Cancer Council Australia and the Clinical Oncology Society of Australia have called for new research into improved use of Australia’s existing health system and technology, in response to a Senate inquiry into research funding for poor-survival cancers.
On Thursday, May 18, Cancer Council and COSA are appearing at a hearing for the multi-partisan inquiry, which was driven by brain cancer survivor, Senator Catryna Bilyk.
Cancer Council Australia CEO, Professor Sanchia Aranda, said the inquiry was a timely opportunity to focus on the prioritisation of biomedical research and opportunities to do much better with existing technologies.
“Much of this inquiry will focus on laboratory research and discovery, as it should, but we must not lose sight of lost opportunities within our current health system to reduce stark survival inequities between cancer types,” Professor Aranda said.
“Lung cancer is a good example. It’s the leading cause of cancer death in Australia by a big margin. At present five-year survival for lung cancer is just 16 per cent, compared with 68 per cent for all cancers combined. Some of those survivors will be individuals who may have been lucky enough to get an early diagnosis and optimal treatment.
“The same random outcomes are likely to apply to other poor-survival cancers, particularly those in the abdominal area such as pancreatic, adrenal and kidney cancers.
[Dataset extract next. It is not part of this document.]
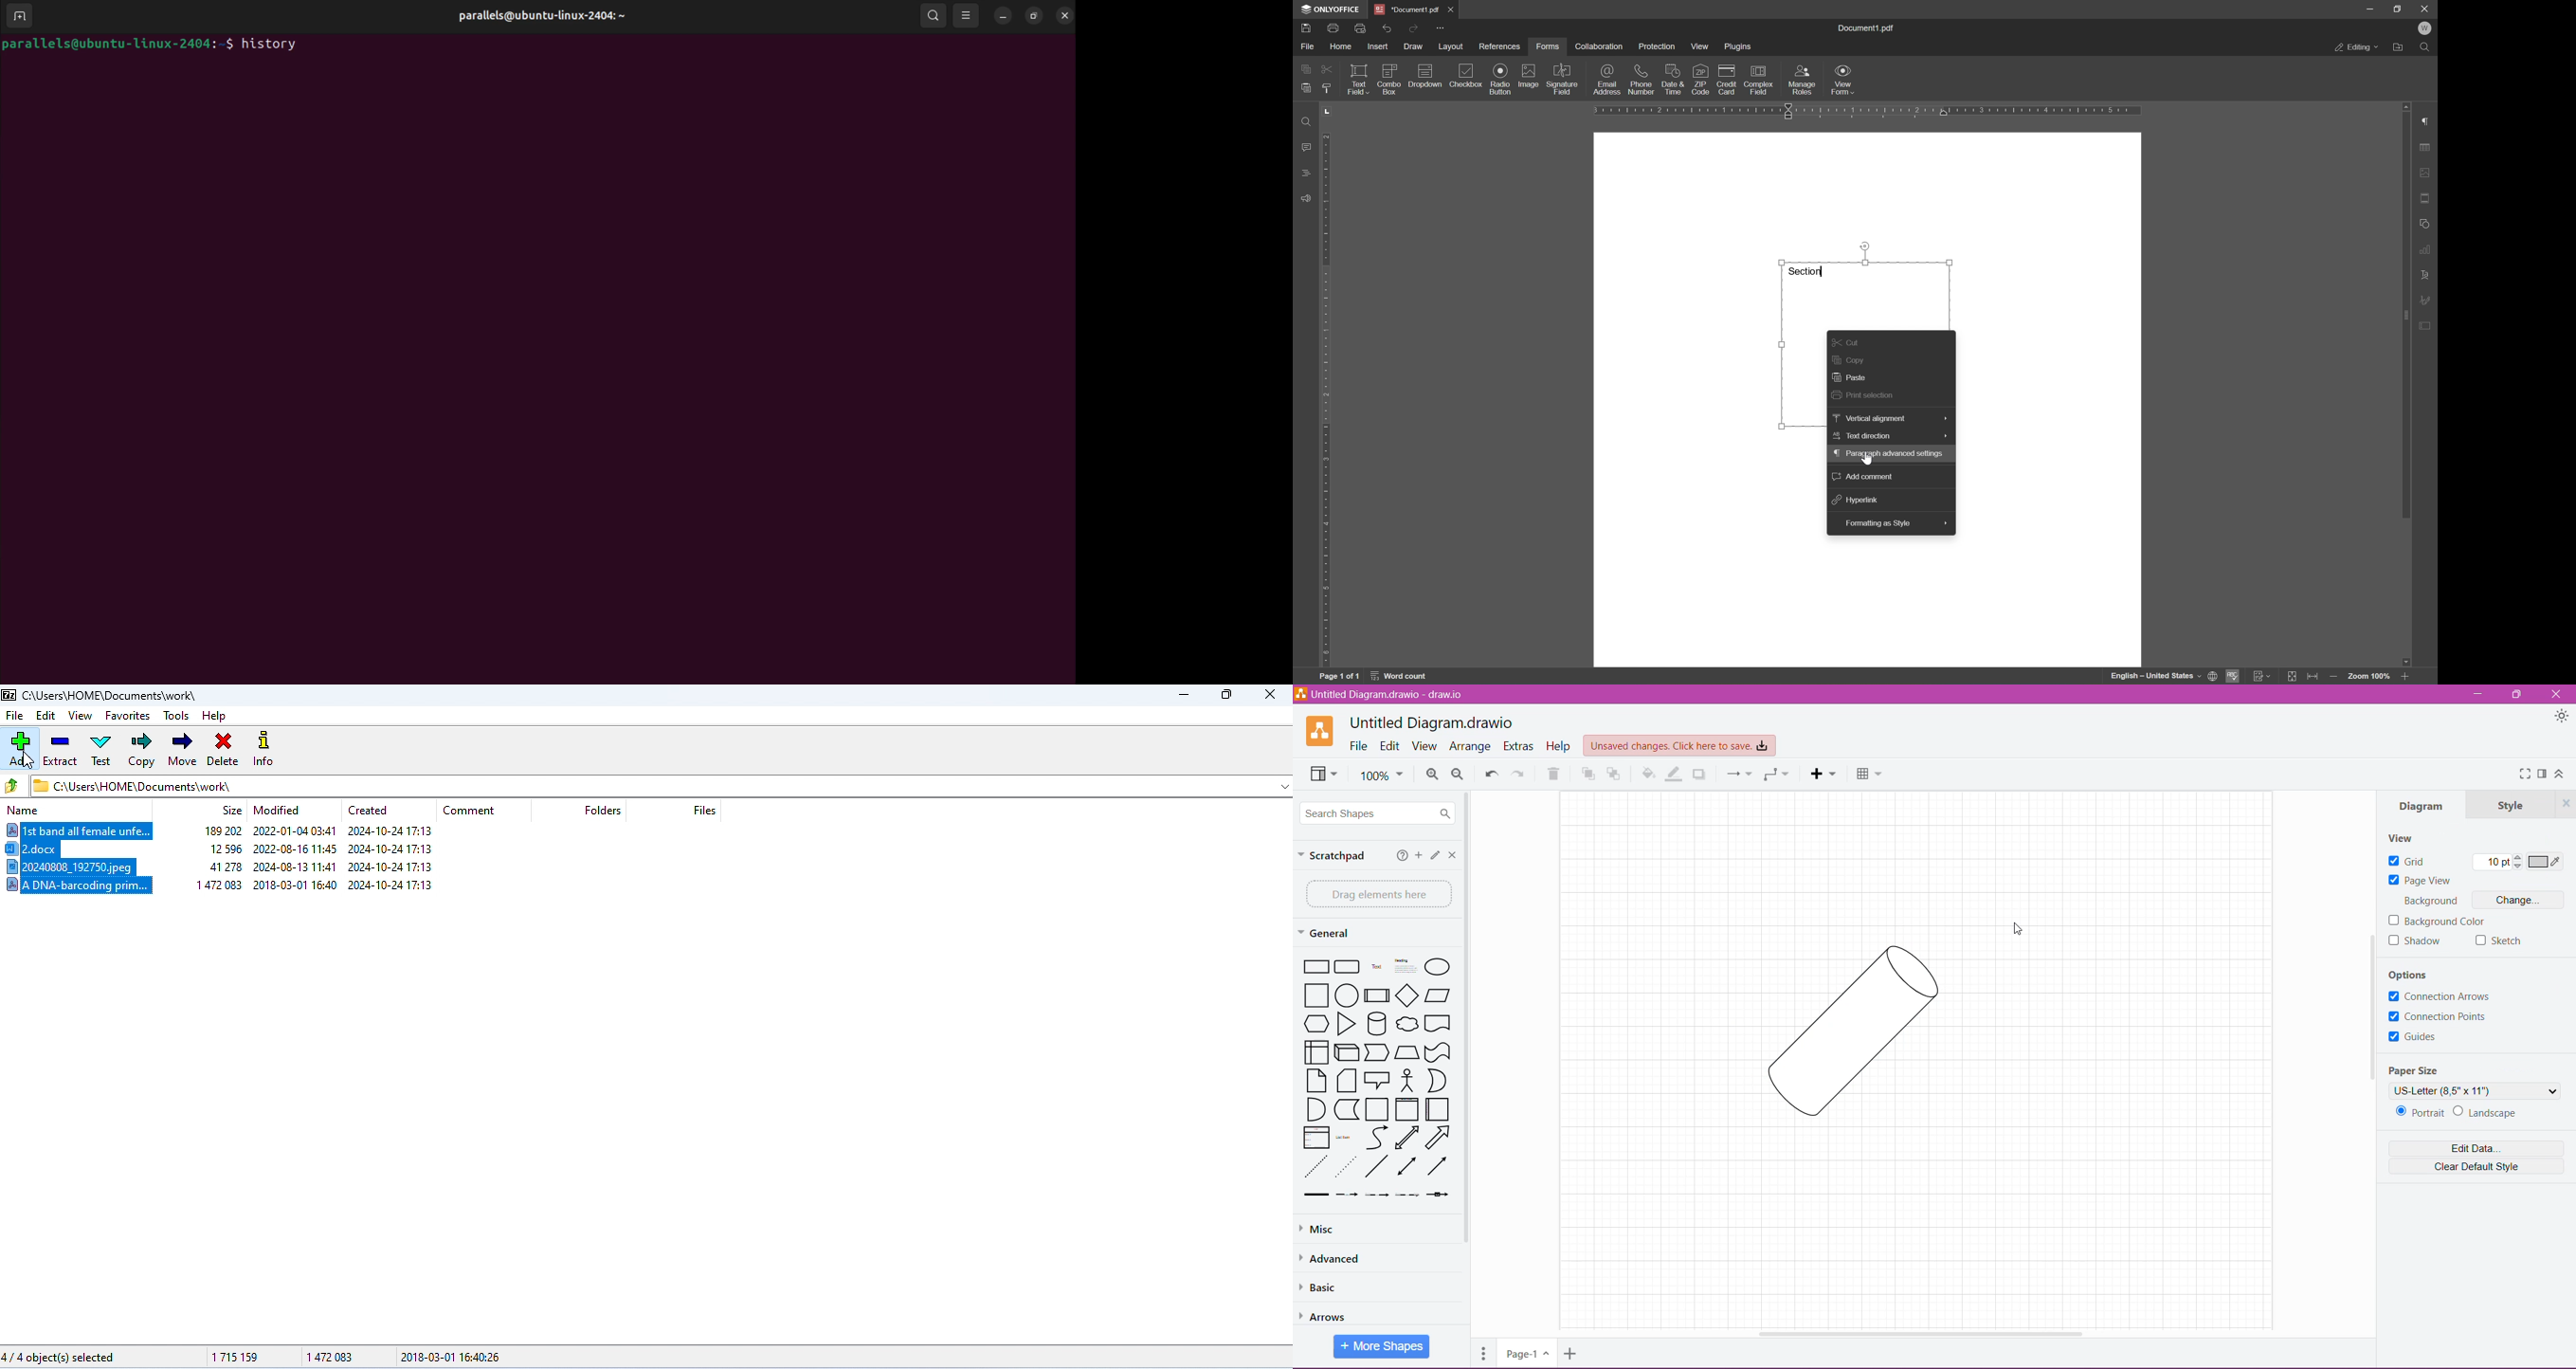 The width and height of the screenshot is (2576, 1372). I want to click on Vertical Scroll Bar, so click(1467, 1027).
We don’t have a systematic way of knowing why some people survive for five years when most people don’t – because the research hasn’t been funded.”
Professor Aranda said one of the reasons five-year breast cancer survival in Australia was 90 per cent was that the pathways to diagnosis and treatment were well-defined.
“A starting point to learn from successes in breast cancer care could be to set up a pilot study, funded by the National Health and Medical Research Council, with people reporting intra-abdominal symptoms which often get dismissed being referred to a diagnostic clinic for monitoring.
“If we can become more systematic in detecting and managing some of the poor-survival cancers, we could help people now – at the same time as we change the culture of biomedical research to develop new treatments for all of the forgotten cancers.”
CEO of Cancer Council Victoria, Todd Harper, who will appear before the hearing, said there were also opportunities to change the way research funded to develop research capacity in less common cancers, including biomedical and epidemiological research.
“Given the Australian Government’s strong commitment to cancer research through both the Medical Research Future Fund and the National Health and Medical Research Council, we have a great opportunity to build a structure that develops research collaborations for brain, pancreatic and other ‘forgotten’ cancers,” Mr Harper said.
“There is some talk and a few tentative efforts, but we need a formal framework and a collaborative model for the Medical Research Future Fund and the NHMRC to provide dual funding streams into research for poor-survival cancers.”